This presentation contains certain statements that are, or may be deemed to be, “forward-looking statements” within the meaning of Section 27A of the Securities Act and Section 21E of the Securities Exchange Act of 1933, as amended. All statements, other than statements of historical facts, included herein are “forward-looking statements.” Included among “forward-looking statements” are, among other things:

statements that we expect to commence or complete construction of a liquefaction facility by certain dates or at all;

statements that we expect to receive authorization from the Federal Energy Regulatory Commission, or FERC, or the Department of Energy, or DOE, to construct and operate a proposed liquefaction facility by a certain date, or at all;

statements regarding future levels of domestic or foreign natural gas production and consumption, or the future level of LNG imports into North America or exports from the U.S.A., or regarding projected future capacity of liquefaction or regasification facilities worldwide;

statements regarding any financing transactions or arrangements, whether on the part of Cheniere or at the project level;

statements regarding any commercial arrangements marketed or potential arrangements to be performed in the future, including any cash distributions and revenues anticipated to be received;

statements regarding the commercial terms and potential revenues from activities described in this presentation;

statements that our proposed liquefaction facility, when completed, will have certain characteristics, including a number of trains;

statements regarding our business strategy, our business plan or any other plans, forecasts, examples, models, forecasts or objectives, any or all of which are subject to change;

statements regarding estimated corporate overhead expenses; and

any other statements that relate to non-historical information.

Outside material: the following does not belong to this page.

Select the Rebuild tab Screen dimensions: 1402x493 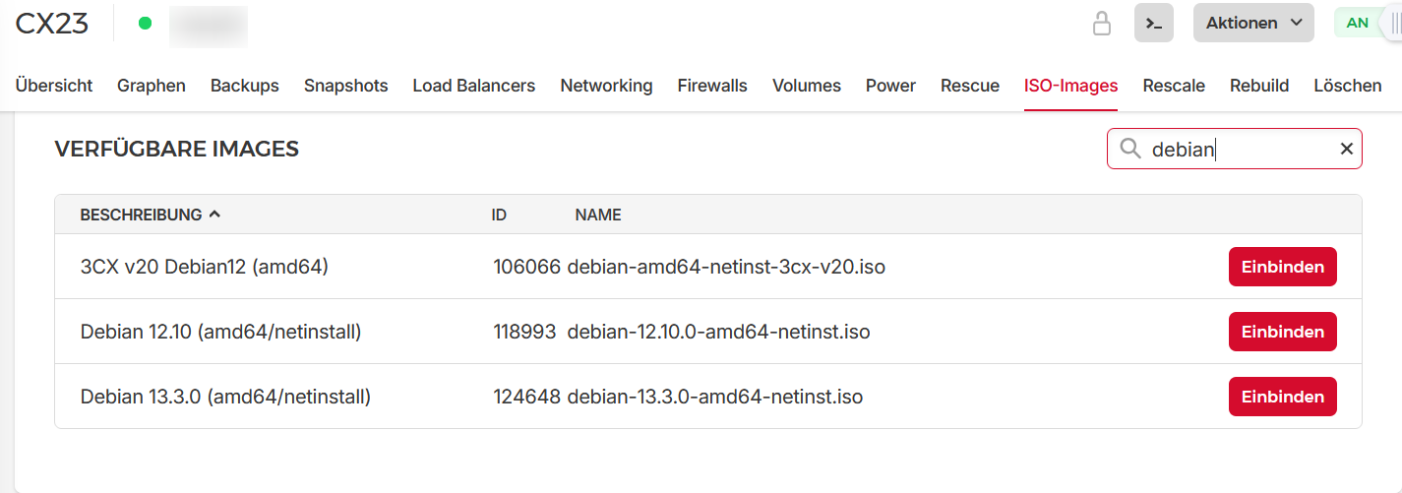(x=1259, y=86)
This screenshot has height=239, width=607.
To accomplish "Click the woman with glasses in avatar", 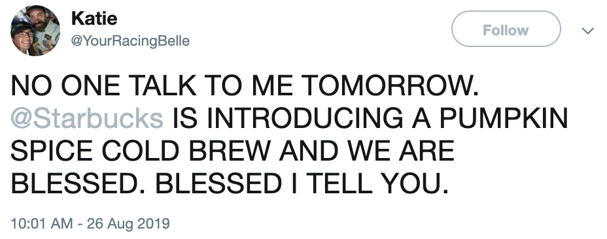I will click(x=24, y=39).
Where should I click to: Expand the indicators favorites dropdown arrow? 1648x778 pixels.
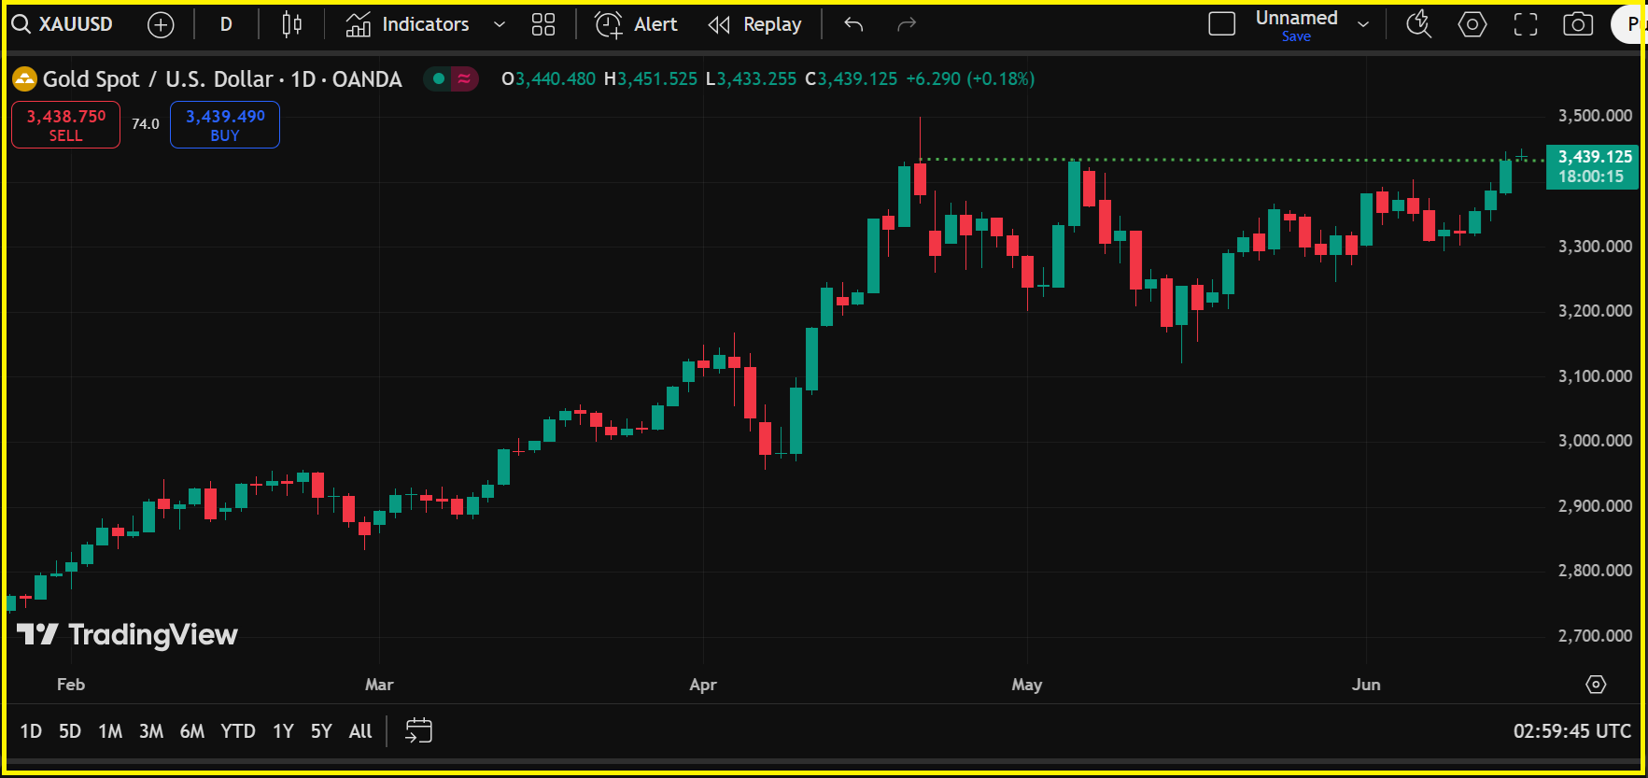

These forward-looking statements are often identified by the use of terms and phrases such as “achieve,” “anticipate,” “believe,” “estimate,” “example,” “expect,” “forecast,” “opportunities,” “plan,” “potential,” “project,” “propose,” “subject to,” and similar terms and phrases. Although we believe that the expectations reflected in these forward-looking statements are reasonable, they do involve assumptions, risks and uncertainties, and these expectations may prove to be incorrect. You should not place undue reliance on these forward-looking statements, which speak only as of the date of this presentation. Our actual results could differ materially from those anticipated in these forward-looking statements as a result of a variety of factors, including those discussed in “Risk Factors” in the Cheniere Energy, Inc. and Cheniere Energy Partners, L.P. Current Reports on Form 8-K filed with the Securities and Exchange Commission on August 6, 2010, which are incorporated by reference into this presentation. All forward-looking statements attributable to us or persons acting on our behalf are expressly qualified in their entirety by these “Risk Factors”. These forward-looking statements are made as of the date of this presentation, and we undertake no obligation to publicly update or revise any forward-looking statements.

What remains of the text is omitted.